Early in the course, I took a defensive stance against much of the literature regarding the cognitive abilities set. I tended to agree with authors, like Knapp et al., whose work was grounded in sociology. The work of Herrnstein and Murray seemed incomplete and lacking of any real substance. Though I still am opposed to much of The Bell Curve, I have since come to the conclusion that going too far toward either extreme is a dangerous move. Cognitive abilities explanations, as seen especially through practices of standardized testing, provide invaluable insight into the abilities of children. Using fair and equitably obtained test data, educators can determine the effectiveness of programs and the progress of students. Interventions can be instituted and many societal gains can be achieved.

However, if intelligence or aptitude test results are taken out of context from the surrounding socio-economic environment, said results can have dramatic consequences that reinforce stereotypes and inequality. Likewise, social scientists cannot simply fix the problem by pushing ill informed social reforms. There must be established means for assessing the progress of students and interventions.

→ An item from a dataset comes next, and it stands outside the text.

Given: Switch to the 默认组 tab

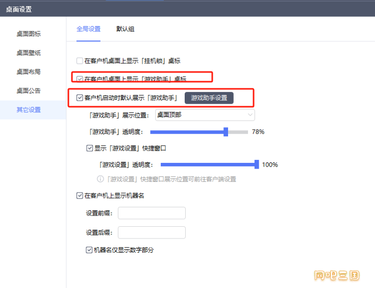Looking at the screenshot, I should click(125, 29).
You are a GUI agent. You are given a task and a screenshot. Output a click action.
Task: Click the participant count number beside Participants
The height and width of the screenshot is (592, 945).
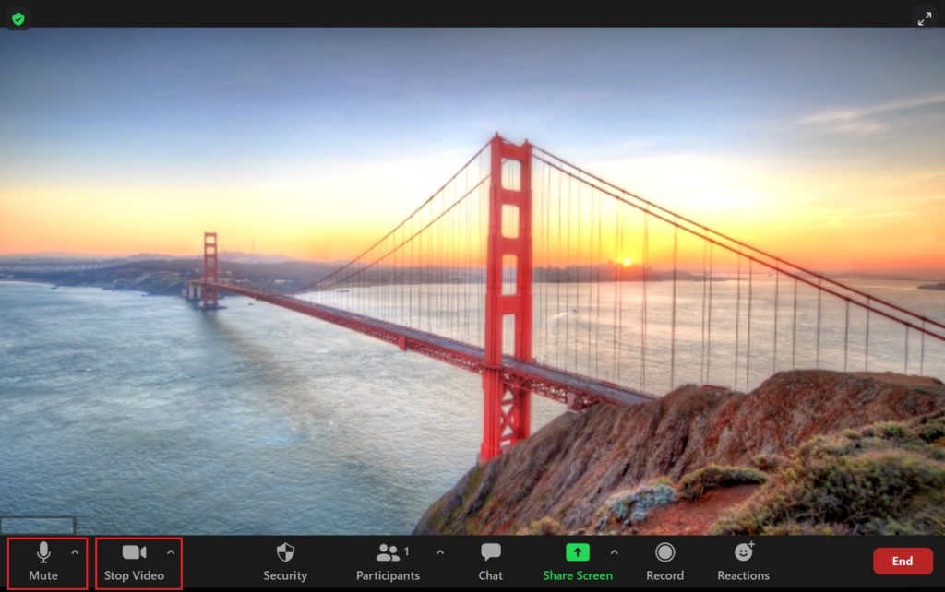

In this sense, I advocate for assessments similar to those promoted by Resnick, assessments which are fair and place the student on equal ground with his or her peers. Such assessments would ideally include a wide range of samples of work and would consider external, non-school factors that might influence a student's ability in some way.

Establishing relationships between the core issues of the achievement gap debate is a vital and necessary part of moving the American educational system, and for that matter society at-large, forward. Understanding how in-school performance and test related data can be influenced by factors outside of the school will help breakdown barriers of class and race, thus making education itself more accessible and equitable for students regardless of background. The relationship between cognitive abilities and non-school factors can also be used to inform the types of interventions that schools, communities, and families use to improve the life experiences of children. The work of narrowing the achievement gap is not easy, and it requires a paradigm shift in the way we approach thinking and learning. It would be quite easy to focus our attention and resources solely on one possible explanation, such as cognitive abilities. Unfortunately, that type of isolated thinking is partially responsible for the condition of our current system. The boxes of individual explanatory sets are much too small to incorporate all of the issues.

In conclusion, this paper only includes a small portion of insight into the factors that have created and continue to reproduce the achievement gap. The two sets that I discuss here, cognitive ability and non-school factors, only represent two of the numerous possibilities for unraveling and dismantling the complex issue of societal inequality as it is demonstrated through educational practices in the United States. After much reflection, I must correct my earlier opinion that these two explanations were on two very different and opposing sides of the achievement gap debate. This was a giant miscalculation on my part. In reality, cognitive abilities and non-school factors are intimately bound together as part of a complex web. Cognitive ability explanations, especially those associated with standardized and intelligence tests can be helpful, but they do not paint a complete picture of the aptitudes and potential of an individual. Likewise, non-school factors, such as race and poverty, influence many parts of a person's life, from schooling to personal health. In determining remedies for social injustices and inequalities, it is difficult to ignore the role of class and environment. Policies and reforms must seek improved educational outcomes that coincide with improved socio-economic conditions. If these conditions can be met, society might finally be able to put itself closer to equality.